Tampere Gamelab folks spent this afternoon discussing Japanese culture and games (thanks to Aakoo, who just spent one month in Tokyo) — and then with some hands-on research with our lab’s new Wii console. Fun — and also thought-provoking.
Looking at my calendar, I will be mostly in Finland during this Spring (this is at least what I imagine at the moment). There are few engagements in the coming weeks worth listing here:
- in January 16th to 20th I will be participating in the IPerG workshop and planning pervasive gaming research (in Palma de Mallorca, nice!)
- in January 25th I will be in Joensuu, examining the licentiate thesis of Leena Vartiainen that is related to live roleplaying, arts and crafts and virtual communities
- the following day, January 26th, I will be giving a talk in Forum Dynamo conference, titled Games Cultures & Games Literacy (PDF brochure)
- in the 1st of February, I will be talking in Youth, Media and Library — Back to the Future seminar in Tikkurila about Cultures of Games and Cultures of Play
- following Monday, 5th of February, I will speak in Tietoturvaviikot event in Helsinki (Online Safety Week) about Net Cultures, Now and in the Future
And then there will be the bi-weekly PhD & MA seminar of game studies that I will be running during this spring; welcome. As there are also other lectures, classes and several research projects and other work going on, it appears that I will have no difficulty in filling my hours this spring, either. 🙂
This holiday season has been quite busy and intensive (for reasons that I might write more about a bit later), but now it is the New Year’s eve, and time to look back, and towards the future. The 1st of January, I will officially take hold of the new chair, Professor of Hypermedia, Especially Digital Culture and Game Studies that our department and the University of Tampere set up last year for the next five years’ period. I have been working so intensely the last five years, that it is hard to find the real quality of change that is going on around you. Yet, there are clear and fundamental changes taking place in the world: the climate, the globalizing culture and economy, gradual adoption of new technologies, gradual changes in peoples’ lives and ways of thinking. Some are for good, no doubt, and many developments are also giving cause for concern.
Close to the home, the Finnish university system has been clearly in some kind of crisis for years, and now some of the top politicians are showing signs of taking the university reform into their agenda. Today’s newspapers are telling about Prime Minister Matti Vanhanen riding to the next parliamentary elections waving this flag; he says that university reform will be the single most important task for the next government. I would readily agree, but there are many different directions this particular reform can go, and some of them can be rather heavy on the academic freedom and scientific autonomy. We have heard about the powerful restructuring of the Danish university system that the conservative government carried out over there, and much of what Vanhanen is saying is sounding like same road: integration into fewer and bigger units, introduction of tuition fees for foreign students (currently the Finnish university education is free for everyone who is allowed in), plus boards of universities should according to Vanhanen’s model be consisting of non-university personnel. The idea there is to introduce contacts to business world with its professional executives.

**Data records:**

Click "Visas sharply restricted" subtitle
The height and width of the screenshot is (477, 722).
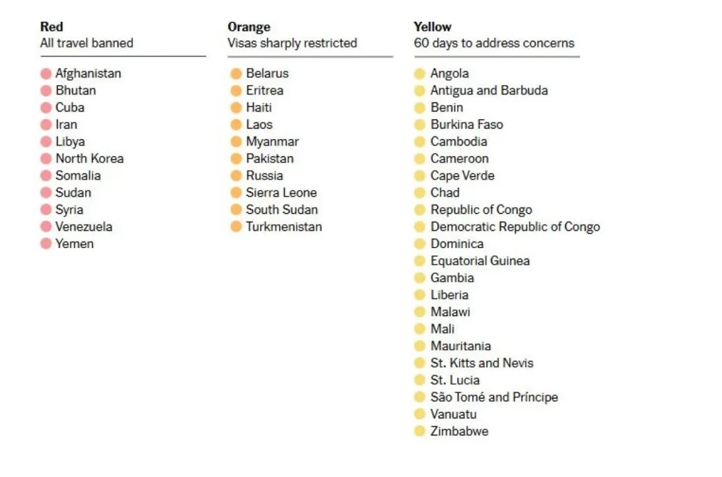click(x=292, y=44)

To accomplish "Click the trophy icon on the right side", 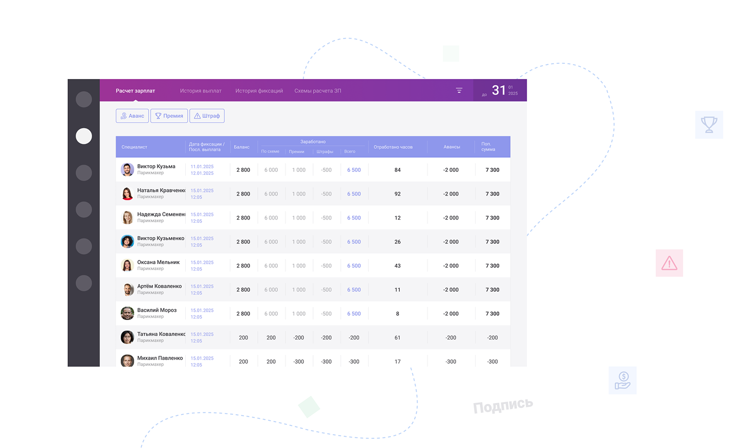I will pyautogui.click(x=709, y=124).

...

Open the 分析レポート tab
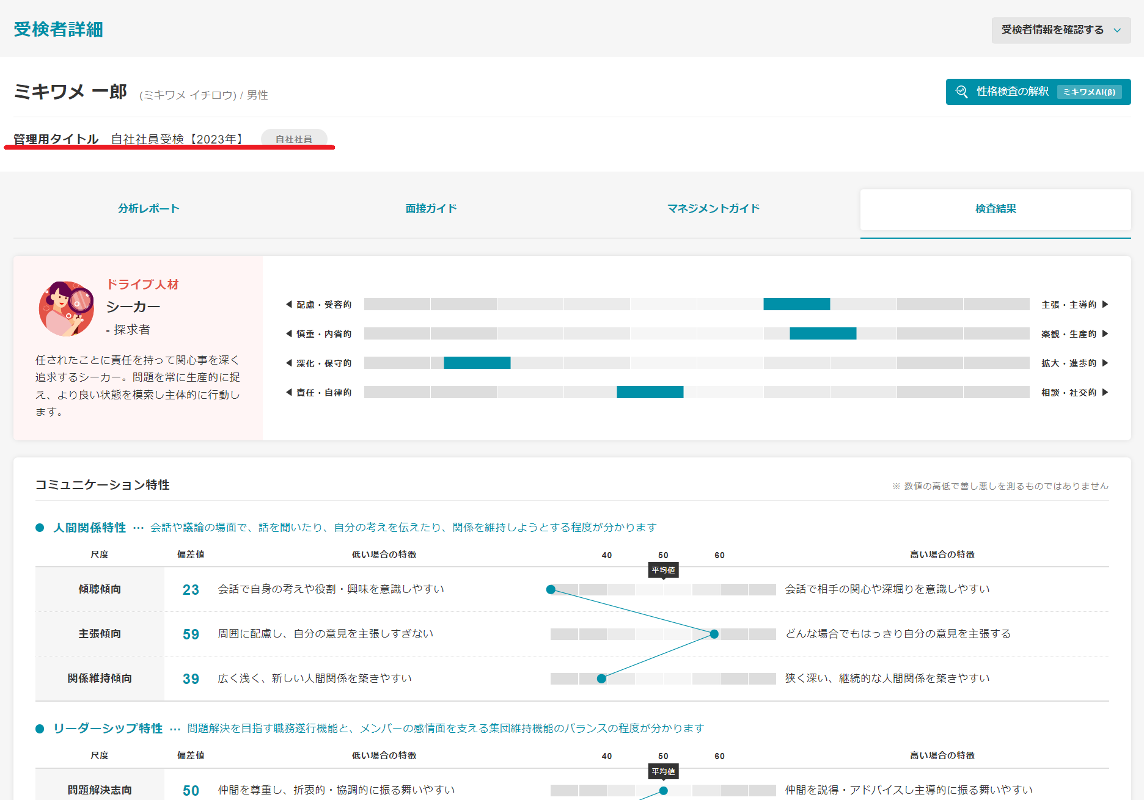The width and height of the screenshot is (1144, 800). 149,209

**Objective:** Repeat word for word the section of the blog post above that begins with the words containing "Looking at my" and ends with "Literacy (PDF brochure)".

**Answer:**
Looking at my calendar, I will be mostly in Finland during this Spring (this is at least what I imagine at the moment). There are few engagements in the coming weeks worth listing here:
- in January 16th to 20th I will be participating in the IPerG workshop and planning pervasive gaming research (in Palma de Mallorca, nice!)
- in January 25th I will be in Joensuu, examining the licentiate thesis of Leena Vartiainen that is related to live roleplaying, arts and crafts and virtual communities
- the following day, January 26th, I will be giving a talk in Forum Dynamo conference, titled Games Cultures & Games Literacy (PDF brochure)